Records from a data collection:
----------

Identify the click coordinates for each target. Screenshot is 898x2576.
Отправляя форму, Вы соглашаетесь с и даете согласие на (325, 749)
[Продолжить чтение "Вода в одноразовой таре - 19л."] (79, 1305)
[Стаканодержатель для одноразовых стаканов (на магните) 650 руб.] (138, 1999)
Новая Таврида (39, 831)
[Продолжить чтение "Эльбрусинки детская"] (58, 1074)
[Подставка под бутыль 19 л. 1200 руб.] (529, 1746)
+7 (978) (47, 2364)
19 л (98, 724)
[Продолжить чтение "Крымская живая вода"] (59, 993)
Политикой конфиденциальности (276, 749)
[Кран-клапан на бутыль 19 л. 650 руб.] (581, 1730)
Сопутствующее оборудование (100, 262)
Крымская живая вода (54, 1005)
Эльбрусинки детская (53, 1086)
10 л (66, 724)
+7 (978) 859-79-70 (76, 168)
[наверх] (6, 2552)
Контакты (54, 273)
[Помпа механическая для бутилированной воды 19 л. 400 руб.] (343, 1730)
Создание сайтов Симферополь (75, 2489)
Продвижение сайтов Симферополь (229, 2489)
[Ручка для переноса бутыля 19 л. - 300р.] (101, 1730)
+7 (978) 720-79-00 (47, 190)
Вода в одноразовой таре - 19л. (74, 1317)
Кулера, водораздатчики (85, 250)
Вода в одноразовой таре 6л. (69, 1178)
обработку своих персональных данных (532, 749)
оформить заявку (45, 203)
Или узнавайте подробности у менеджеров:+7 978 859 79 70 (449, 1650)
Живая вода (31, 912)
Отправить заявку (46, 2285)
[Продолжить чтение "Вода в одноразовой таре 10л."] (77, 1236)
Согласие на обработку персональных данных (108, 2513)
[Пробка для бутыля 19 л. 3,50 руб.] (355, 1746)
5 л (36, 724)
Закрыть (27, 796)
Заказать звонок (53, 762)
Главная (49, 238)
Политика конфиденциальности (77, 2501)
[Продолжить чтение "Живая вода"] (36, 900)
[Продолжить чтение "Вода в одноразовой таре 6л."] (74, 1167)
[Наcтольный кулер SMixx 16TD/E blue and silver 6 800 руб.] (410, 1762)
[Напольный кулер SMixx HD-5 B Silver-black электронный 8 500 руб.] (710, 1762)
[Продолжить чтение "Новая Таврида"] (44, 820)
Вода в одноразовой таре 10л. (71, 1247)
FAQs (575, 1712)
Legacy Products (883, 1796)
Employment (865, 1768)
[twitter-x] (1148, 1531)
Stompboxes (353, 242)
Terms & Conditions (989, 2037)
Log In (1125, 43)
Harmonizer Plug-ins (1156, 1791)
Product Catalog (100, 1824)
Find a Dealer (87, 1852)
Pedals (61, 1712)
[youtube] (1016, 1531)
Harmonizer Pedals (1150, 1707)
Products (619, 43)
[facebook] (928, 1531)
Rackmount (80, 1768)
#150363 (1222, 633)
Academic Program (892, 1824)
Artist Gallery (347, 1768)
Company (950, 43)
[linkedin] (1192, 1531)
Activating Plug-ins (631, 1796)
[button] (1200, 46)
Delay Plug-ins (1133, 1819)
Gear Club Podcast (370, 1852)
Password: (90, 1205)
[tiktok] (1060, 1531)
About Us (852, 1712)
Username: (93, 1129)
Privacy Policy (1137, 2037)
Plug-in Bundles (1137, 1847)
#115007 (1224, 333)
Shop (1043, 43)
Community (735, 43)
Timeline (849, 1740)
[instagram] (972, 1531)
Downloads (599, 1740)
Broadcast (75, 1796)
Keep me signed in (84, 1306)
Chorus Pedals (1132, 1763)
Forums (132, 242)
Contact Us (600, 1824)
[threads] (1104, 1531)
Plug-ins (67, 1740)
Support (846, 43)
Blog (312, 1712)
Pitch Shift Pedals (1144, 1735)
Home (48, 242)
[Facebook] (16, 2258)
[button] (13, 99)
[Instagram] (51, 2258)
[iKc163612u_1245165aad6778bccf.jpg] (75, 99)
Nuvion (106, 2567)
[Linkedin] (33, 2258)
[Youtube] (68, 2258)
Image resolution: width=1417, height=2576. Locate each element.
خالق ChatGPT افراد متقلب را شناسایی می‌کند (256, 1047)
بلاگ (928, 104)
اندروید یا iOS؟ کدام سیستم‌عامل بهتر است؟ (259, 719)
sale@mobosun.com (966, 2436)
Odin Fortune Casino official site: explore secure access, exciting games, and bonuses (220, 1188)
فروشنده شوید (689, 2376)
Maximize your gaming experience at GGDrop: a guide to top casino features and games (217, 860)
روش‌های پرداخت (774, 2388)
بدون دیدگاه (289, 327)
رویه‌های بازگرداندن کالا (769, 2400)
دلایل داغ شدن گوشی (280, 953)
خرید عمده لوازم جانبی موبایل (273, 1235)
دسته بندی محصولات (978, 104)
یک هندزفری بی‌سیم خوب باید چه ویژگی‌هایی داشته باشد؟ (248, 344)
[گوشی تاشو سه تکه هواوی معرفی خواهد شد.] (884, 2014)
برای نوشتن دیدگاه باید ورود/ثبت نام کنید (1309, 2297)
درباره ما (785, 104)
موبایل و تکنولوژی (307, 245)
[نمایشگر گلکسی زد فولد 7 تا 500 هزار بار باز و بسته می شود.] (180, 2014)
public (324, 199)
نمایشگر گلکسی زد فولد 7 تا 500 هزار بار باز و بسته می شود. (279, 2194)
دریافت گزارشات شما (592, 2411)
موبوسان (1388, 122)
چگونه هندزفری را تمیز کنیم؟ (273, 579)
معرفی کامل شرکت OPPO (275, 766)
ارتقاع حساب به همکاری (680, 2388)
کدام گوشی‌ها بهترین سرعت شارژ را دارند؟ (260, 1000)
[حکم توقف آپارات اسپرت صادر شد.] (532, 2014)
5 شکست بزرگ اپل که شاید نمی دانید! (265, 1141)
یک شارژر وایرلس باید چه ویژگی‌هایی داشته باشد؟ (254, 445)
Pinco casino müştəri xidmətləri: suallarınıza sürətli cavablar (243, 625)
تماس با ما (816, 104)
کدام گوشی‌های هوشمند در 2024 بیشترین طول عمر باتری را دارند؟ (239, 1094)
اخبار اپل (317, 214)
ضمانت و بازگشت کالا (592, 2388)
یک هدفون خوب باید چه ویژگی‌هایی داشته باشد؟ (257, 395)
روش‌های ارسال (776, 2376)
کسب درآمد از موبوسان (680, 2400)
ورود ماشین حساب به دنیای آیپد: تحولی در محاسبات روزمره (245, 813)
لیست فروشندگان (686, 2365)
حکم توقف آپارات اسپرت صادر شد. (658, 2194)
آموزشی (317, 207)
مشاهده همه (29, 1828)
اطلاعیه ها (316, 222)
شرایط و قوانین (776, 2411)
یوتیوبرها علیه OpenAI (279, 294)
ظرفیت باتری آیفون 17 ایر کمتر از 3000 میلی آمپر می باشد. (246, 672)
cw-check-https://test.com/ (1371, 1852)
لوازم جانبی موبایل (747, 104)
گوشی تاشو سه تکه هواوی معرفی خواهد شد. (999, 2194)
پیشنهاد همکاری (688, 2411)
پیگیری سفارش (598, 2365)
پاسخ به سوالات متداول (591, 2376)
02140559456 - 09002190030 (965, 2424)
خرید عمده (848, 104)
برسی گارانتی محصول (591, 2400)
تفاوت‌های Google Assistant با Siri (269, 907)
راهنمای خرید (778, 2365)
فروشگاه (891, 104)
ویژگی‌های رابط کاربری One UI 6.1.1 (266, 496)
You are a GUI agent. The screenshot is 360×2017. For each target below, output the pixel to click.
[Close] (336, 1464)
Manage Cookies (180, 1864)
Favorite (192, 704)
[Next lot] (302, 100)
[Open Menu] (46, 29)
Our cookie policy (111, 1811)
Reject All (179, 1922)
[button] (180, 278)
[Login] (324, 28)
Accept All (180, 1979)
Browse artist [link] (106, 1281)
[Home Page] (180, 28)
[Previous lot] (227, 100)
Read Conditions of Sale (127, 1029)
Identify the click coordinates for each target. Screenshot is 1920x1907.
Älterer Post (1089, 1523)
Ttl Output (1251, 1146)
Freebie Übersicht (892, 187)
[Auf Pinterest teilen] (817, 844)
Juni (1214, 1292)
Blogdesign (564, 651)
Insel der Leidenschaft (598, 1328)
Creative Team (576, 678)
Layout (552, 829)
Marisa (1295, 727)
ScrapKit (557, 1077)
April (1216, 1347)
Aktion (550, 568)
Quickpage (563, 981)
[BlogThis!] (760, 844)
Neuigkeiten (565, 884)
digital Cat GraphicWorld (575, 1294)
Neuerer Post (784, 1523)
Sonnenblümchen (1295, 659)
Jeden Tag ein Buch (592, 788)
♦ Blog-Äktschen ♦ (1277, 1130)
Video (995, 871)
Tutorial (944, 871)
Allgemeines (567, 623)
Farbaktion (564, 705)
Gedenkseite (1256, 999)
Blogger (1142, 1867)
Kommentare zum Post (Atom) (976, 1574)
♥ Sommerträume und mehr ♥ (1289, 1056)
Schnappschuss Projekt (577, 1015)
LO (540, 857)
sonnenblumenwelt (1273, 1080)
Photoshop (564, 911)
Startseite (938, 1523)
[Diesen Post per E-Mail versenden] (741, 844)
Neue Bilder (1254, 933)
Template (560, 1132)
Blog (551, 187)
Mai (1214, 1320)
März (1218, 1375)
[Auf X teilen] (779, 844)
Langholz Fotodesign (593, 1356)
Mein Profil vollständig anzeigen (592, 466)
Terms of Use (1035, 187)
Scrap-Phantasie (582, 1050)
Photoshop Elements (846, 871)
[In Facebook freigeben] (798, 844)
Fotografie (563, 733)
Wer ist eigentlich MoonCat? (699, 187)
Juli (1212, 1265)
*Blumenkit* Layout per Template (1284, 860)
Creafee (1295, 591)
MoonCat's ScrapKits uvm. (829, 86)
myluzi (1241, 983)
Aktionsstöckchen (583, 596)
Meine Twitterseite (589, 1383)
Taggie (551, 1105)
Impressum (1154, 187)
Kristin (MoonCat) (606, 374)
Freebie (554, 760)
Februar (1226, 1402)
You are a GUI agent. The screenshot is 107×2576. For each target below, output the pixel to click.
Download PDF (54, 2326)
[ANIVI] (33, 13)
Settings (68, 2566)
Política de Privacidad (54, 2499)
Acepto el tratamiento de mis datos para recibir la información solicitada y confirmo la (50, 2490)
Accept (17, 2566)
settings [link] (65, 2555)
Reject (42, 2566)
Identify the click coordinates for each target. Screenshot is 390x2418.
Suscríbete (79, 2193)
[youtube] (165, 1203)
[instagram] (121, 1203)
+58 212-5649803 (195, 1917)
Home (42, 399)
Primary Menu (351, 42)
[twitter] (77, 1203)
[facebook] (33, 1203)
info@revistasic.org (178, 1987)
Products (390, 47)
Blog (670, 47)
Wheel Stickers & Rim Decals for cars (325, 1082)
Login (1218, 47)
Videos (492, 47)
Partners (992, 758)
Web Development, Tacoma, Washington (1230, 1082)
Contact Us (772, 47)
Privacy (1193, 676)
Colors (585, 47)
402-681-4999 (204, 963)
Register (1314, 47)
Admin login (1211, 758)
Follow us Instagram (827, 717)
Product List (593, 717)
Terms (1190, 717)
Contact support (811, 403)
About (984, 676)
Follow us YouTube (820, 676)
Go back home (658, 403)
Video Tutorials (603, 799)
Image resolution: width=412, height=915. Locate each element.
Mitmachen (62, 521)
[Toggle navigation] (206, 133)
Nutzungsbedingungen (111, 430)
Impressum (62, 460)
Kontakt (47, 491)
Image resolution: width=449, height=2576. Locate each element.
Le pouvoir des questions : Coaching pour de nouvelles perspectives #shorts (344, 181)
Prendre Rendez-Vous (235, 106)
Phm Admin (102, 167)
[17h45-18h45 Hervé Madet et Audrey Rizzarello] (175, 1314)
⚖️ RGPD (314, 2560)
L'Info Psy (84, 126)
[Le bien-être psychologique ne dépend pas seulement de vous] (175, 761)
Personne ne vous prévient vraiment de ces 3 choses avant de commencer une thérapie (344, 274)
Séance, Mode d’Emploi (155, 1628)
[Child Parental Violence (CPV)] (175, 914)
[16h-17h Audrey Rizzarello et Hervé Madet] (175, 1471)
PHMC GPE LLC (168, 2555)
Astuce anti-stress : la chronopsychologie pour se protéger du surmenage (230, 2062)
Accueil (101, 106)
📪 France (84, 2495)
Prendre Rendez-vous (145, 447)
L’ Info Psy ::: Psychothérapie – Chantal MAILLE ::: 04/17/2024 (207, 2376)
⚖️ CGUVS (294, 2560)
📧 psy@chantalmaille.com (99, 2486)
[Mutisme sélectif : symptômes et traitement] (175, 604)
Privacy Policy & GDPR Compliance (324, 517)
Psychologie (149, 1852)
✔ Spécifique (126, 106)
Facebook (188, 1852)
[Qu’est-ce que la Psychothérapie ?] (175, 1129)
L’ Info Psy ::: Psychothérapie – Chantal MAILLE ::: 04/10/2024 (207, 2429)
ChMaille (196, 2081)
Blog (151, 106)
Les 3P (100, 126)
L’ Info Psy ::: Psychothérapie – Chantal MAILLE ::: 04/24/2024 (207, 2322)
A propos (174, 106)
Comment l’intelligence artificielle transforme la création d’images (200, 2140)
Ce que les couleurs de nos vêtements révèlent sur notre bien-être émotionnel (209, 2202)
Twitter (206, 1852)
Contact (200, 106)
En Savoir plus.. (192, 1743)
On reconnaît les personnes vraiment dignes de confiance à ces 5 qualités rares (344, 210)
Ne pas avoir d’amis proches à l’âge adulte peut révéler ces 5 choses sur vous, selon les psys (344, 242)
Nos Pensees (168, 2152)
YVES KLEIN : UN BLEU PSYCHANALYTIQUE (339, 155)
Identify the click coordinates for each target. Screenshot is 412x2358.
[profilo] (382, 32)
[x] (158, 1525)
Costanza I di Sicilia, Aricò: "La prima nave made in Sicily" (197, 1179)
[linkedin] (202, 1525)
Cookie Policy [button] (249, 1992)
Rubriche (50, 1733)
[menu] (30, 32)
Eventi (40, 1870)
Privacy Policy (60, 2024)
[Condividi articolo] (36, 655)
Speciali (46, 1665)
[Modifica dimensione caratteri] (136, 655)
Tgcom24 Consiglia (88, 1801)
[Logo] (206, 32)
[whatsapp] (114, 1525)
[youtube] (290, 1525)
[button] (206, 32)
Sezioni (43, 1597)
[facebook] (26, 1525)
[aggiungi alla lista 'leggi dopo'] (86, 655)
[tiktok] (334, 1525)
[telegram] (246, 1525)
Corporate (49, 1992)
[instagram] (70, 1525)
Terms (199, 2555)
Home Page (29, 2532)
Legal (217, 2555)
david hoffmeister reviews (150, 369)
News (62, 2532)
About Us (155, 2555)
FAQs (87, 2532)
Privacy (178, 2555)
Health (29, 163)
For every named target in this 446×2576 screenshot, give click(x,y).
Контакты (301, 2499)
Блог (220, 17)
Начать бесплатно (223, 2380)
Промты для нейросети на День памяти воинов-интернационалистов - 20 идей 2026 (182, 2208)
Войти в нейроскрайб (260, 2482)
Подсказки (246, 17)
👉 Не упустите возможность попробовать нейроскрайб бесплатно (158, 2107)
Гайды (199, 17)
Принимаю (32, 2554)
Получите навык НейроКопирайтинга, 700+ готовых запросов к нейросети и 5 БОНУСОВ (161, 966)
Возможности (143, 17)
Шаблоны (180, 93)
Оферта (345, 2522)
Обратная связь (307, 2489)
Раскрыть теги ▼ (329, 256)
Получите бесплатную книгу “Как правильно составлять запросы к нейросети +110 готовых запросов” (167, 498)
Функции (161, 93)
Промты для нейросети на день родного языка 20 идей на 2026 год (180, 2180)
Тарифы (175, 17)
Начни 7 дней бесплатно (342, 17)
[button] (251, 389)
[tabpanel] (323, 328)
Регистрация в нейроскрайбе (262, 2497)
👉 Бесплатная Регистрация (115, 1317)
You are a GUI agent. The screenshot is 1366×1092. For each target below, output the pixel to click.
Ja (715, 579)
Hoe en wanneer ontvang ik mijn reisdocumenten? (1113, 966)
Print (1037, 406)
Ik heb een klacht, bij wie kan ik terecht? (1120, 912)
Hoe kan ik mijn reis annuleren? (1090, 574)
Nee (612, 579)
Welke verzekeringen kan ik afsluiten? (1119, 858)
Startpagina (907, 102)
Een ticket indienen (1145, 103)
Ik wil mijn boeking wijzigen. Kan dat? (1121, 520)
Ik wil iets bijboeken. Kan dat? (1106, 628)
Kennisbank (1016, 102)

----------

Exercise aim: Exactly as they appear, retype the lines from the start of the records through the line containing "Крымская живая вода (54, 1005)".

Written reply:
Identify the click coordinates for each target. Screenshot is 898x2576.
Отправляя форму, Вы соглашаетесь с и даете согласие на (325, 749)
[Продолжить чтение "Вода в одноразовой таре - 19л."] (79, 1305)
[Стаканодержатель для одноразовых стаканов (на магните) 650 руб.] (138, 1999)
Новая Таврида (39, 831)
[Продолжить чтение "Эльбрусинки детская"] (58, 1074)
[Подставка под бутыль 19 л. 1200 руб.] (529, 1746)
+7 (978) (47, 2364)
19 л (98, 724)
[Продолжить чтение "Крымская живая вода"] (59, 993)
Политикой конфиденциальности (276, 749)
[Кран-клапан на бутыль 19 л. 650 руб.] (581, 1730)
Сопутствующее оборудование (100, 262)
Крымская живая вода (54, 1005)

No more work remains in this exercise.